Are you looking for strategies to help students who have trouble using steps to solve math problems? If so, keep reading.

**1. **Let the student use a calculator for math computation and emphasize the math process.

**2. **Assess the degree of task difficulty to ascertain whether the student will require additional information, time, assistance, etc., before starting a math assignment.

**3. **Assign the student math problems that require the same operation to make it easier for the student to follow steps in solving the problems. As the student shows success, introduce problems with various operations.

**4****. **__Get the student to circle each math problem’s operation symbol__ before they solve any math problems.

**5. **Get the student to ask for help when needed.

**6. **Utilize demonstration and hands-on learning when teaching new math skills.

**7. **Get the student to write the name of the operation beside each word problem before they solve any math word problems. Inspect the student’s choice of operations before they begin to answer the problems.

**8. **Color-code math operation symbols next to math problems so the student will be more likely to observe the symbol.

**9. **Create a math reference sheet for the student to keep at their desk (e.g., steps used in doing subtraction, multiplication, addition, and division problems).

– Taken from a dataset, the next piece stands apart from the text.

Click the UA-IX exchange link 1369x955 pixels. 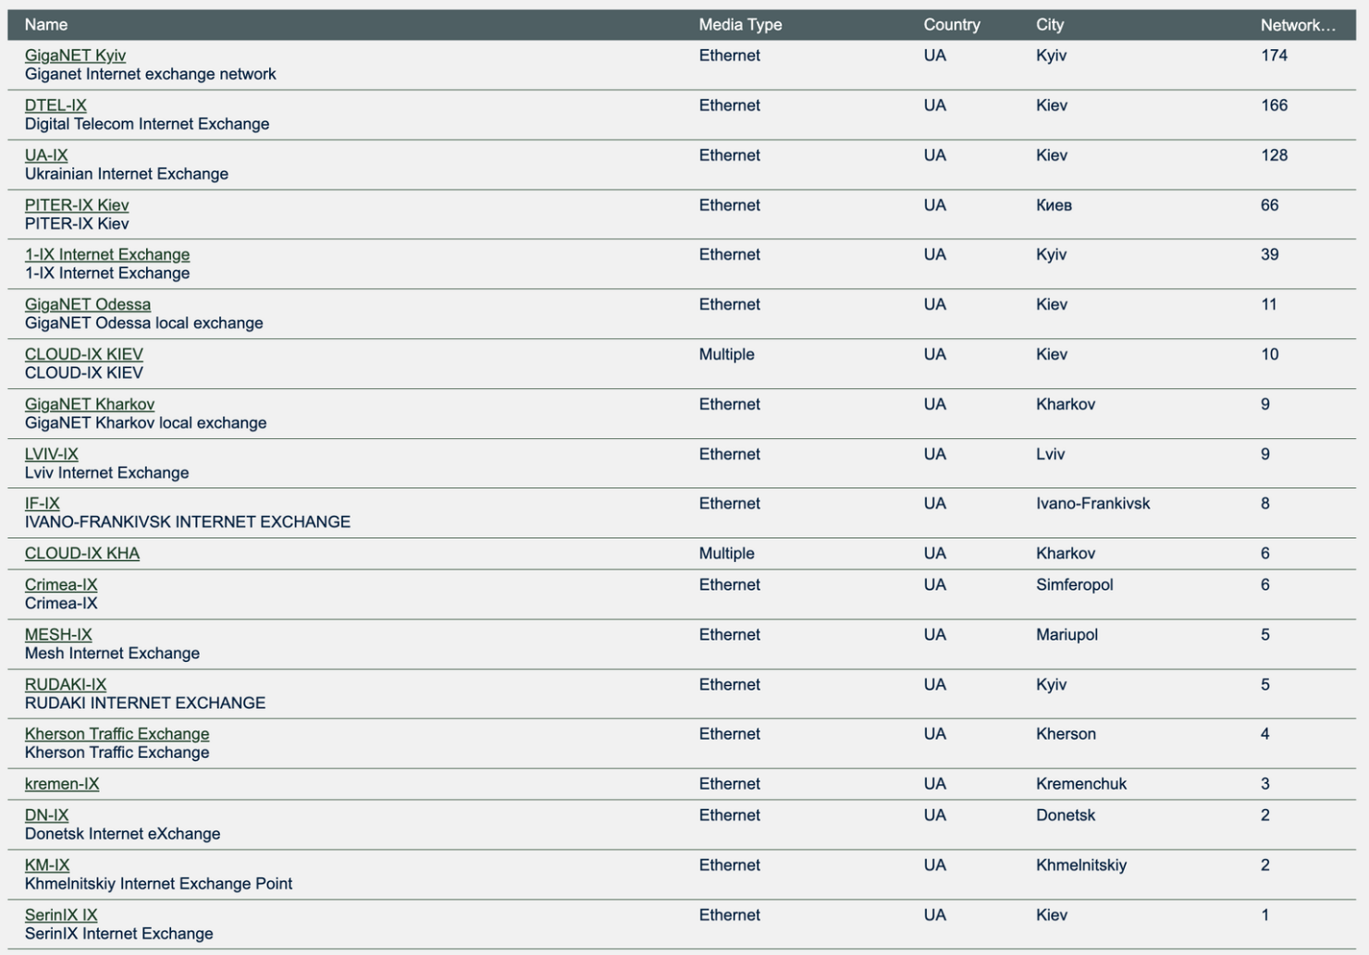(x=46, y=155)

**10. **Get the student to check their answers to math problems on a calculator.

**11. **Get the student to tutor another student who is learning new math ideas. Explaining the steps in basic math problems will help the student reinforce their own skills.

**12. **Get the student to ask themselves questions (e.g., “What is next?”) to keep themselves focused on solving a problem.

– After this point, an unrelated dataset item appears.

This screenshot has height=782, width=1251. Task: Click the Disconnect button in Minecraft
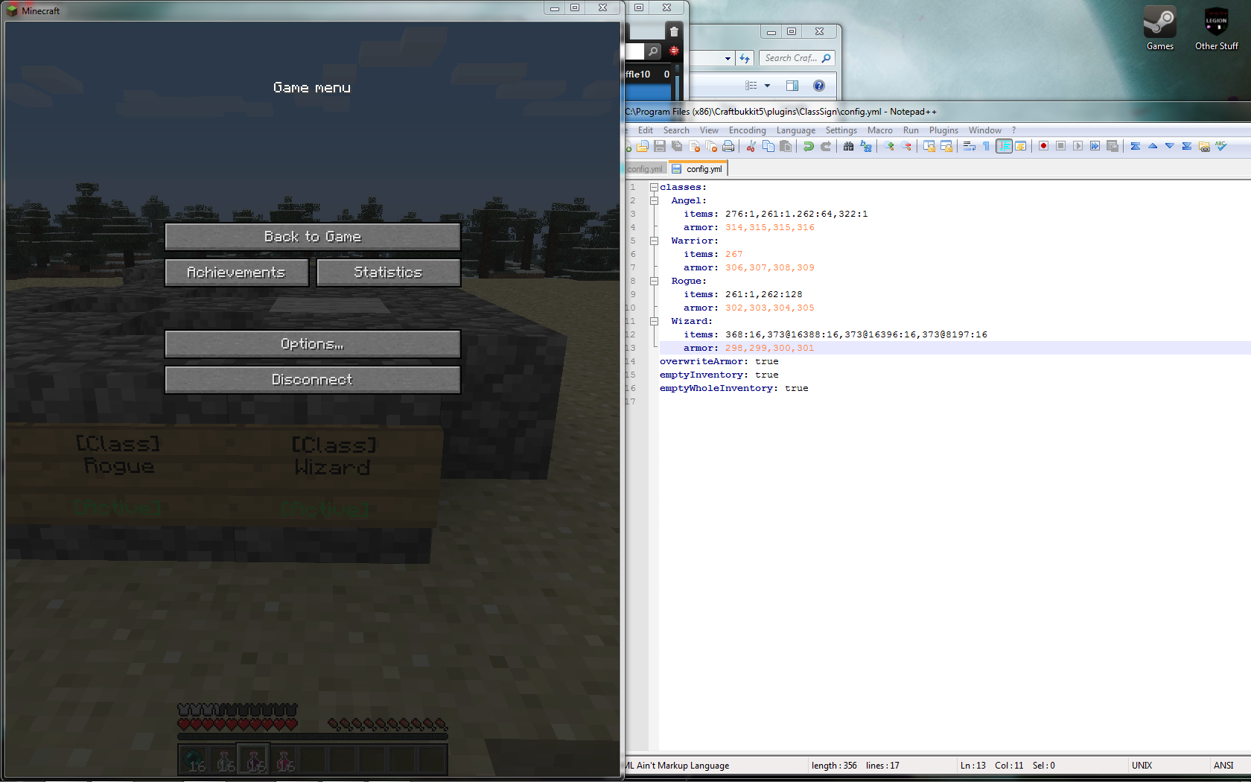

**13. **Get the student to orally repeat directions, explanations, and instructions after they have been given to reinforce retention.

**14. **Get the student to question any directions, explanations, or instructions before starting a task to reinforce math comprehension and fluency.

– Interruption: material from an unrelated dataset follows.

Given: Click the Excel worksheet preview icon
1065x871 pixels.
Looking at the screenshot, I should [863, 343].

**15. **Get the student to raise their hand after finishing several problems so the teacher can check their work before continuing.

**16. **Get the student to relate math problems to real-life situations so that they will better understand the steps involved in solving the problem.

**17. **Get the student to talk through math problems as they are solving them to find errors they are making.

**18. **Get the student to orally explain steps to the teacher for solving a math problem to check the proper sequence of steps.

**19. **Get the student to orally state the steps required to finish a specific math operation (e.g., the steps in long division are +, x, -, bring down, etc.).

**20. **Get the student to work math problems at the board so the teacher can see the steps being performed.

**21. **Consider using Alexa for the Math Classroom.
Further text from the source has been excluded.